周りを見渡しても人気はなく、世界にただ二人だけと錯覚するほど静かな場所だった。
「ここは秘密の場所なんだ。誰にも教えちゃダメだよ。健太郎にも秘密」
「真琴と奏だけのひみつ?」
「そうだよ」
「真琴、大人になったら僕と結婚してくれる?」
「けっこん?」
「ずっと一緒に居たいってことだよ」
「うん! わかった! 奏とずっと一緒にいる!」
真琴はとびきりの笑顔で応えた。幼い真琴はいつも一緒に遊んでくれる奏のことが大好きだった。

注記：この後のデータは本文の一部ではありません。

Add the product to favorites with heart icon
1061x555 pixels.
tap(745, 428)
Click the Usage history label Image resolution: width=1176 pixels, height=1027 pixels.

もちろんそれはまだ恋愛感情とは無縁の愛であるが、そんなことは真琴には判断できない。
この時点で、奏は真琴と出会って三年が経っており、幼い彼女を一人の人間として愛していた。
愛しい人を見る目で真琴のことを見つめていると、突然真琴は空を指差した。
「奏! 見て! 虹がでてる!」
その丘の前方にある山と山の隙間に、綺麗な虹が架かっていた。
奏はこの日のことを決して忘れまいと、この景色を胸に焼き付けた。
「僕は一生真琴のことを大切にするよ」
その日以降、奏にとって真琴は〝運命の人〟となり、より強く執着していくようになった。
今の真琴はこの日のことを覚えておらず、物心が付いたいつの頃からか、奏が自分に執着するようになったという事しか記憶に残っていなかった。